ОБЯЗАТЕЛЬНЫЕ ЗАДАНИЯ ->
1. В котором часу вернулся адъютант, которого посылал Эссен, если верить отрывку о переговорах со шведами?
2. Выпишите из отрывка о переговорах со шведами всё, начиная со слов «Тем временем шведская» и до слов «была занята Русскими.».

ИСХОДНЫЙ ТЕКСТ ->

Тем временем шведская колонна двинулась далее; при парламентерах остались лишь Эссен и Штакельберг, ожидать возвращения курьера. Они просили, и Гагельстрём обещал, обеспечить их безопасность в случае появления казаков, так как при них не было другого конвоя кроме ординарцев. Это было тем легче исполнить, что аванпосты были еще в 30-ти верстах. При дальнейших разговорах, Штакельберг взялся предложить Адлеркрейцу открыто стать на русскую сторону, лишь бы только продолжалось преследование и тем дан был благовидный к тому повод. Он рассчитывал на то, что семейство Адлеркрейца и все его имения были в той части Финляндии, которая теперь была занята Русскими.
Только в 11 часов вечера возвратился посланный Эссеном адъютант и привез от Адлеркрейца приглашение Гагельстрёму проехать еще 40 верст и заночевать в приготовленном для него помещении. К главнокомандующему же Клингспору послан был от него курьер с предварением о приезде парламентера; Адлеркрейц не сомневался в том, что он будет принят шведским главнокомандующим. Однако воспользоваться этим предложением Гагельстрём не мог, не имея приказания ехать так далеко и боясь быть задержанным на несколько дней. Поэтому он передал письмо полковнику Эссену в присутствии двух упомянутых адъютантов, для вручения генералу Клингспору, с тем что если бы ему угодно было повидаться с ним, Гагельстрёмом, то он всегда может его вызвать. На этом переговоры прекратились, и все возвратились на свои места.
Между тем, по странной случайности, не далее как через два дня упомянутый барон Штакельберг и поручик Рор, другой адъютант Адлеркрейца, бывший также при объяснении Гагельстрёма с Эссеном, взяты казаками в плен близ Таммерфорса при утренней рекогносцировке русских мелких отрядов, подходивших к городу. На допросе эти пленные показали, что письмо к Клингспору было вручено Адлеркрейцу в присутствии многих офицеров, которым сделалось известно его содержание; что ему, Штакельбергу, было поручено отвезти это. письмо к Клингспору, имевшему главную квартиру оттуда в 30-ти верстах, и что он это исполнил, подав письмо генералу в собственные руки, в присутствии графа Левенгельма. Оба казались очень удивлены своеобразною посылкой письма незапечатанным. На вопрос: сделалось-ли кому известным содержание письма? Штакельберг рассказал как парламентер ожидал семь часов возвращения курьера и затем, имея надобность отправиться обратно, прочел письмо в присутствии нескольких офицеров там бывших, и потом передал Эссену. Клингспор и Левенгельм выразили по этому случаю неудовольствие. Через два часа письмо послано королю; Штакельбергу же предложено возвратиться к своему месту, откуда, как сказано, он и попал вслед затем в плен вместе с своим товарищем.

ФРАГМЕНТ НАБОРА ДАННЫХ ->

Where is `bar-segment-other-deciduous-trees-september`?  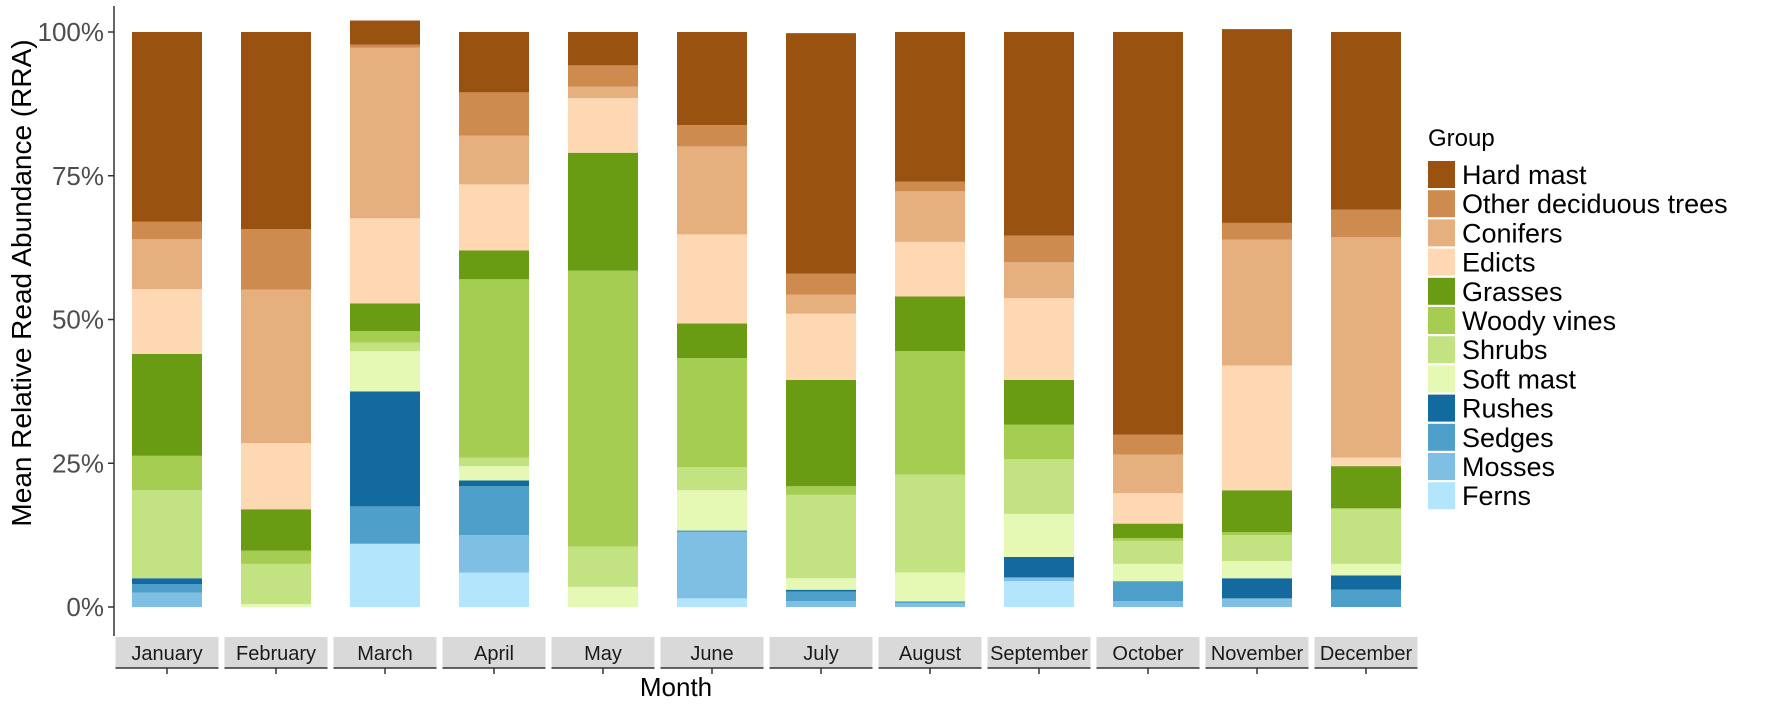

СПИСОК РЕШЕНИЙ ->
1. В 11 часов вечера.

2.
Тем временем шведская колонна двинулась далее; при парламентерах остались лишь Эссен и Штакельберг, ожидать возвращения курьера. Они просили, и Гагельстрём обещал, обеспечить их безопасность в случае появления казаков, так как при них не было другого конвоя кроме ординарцев. Это было тем легче исполнить, что аванпосты были еще в 30-ти верстах. При дальнейших разговорах, Штакельберг взялся предложить Адлеркрейцу открыто стать на русскую сторону, лишь бы только продолжалось преследование и тем дан был благовидный к тому повод. Он рассчитывал на то, что семейство Адлеркрейца и все его имения были в той части Финляндии, которая теперь была занята Русскими.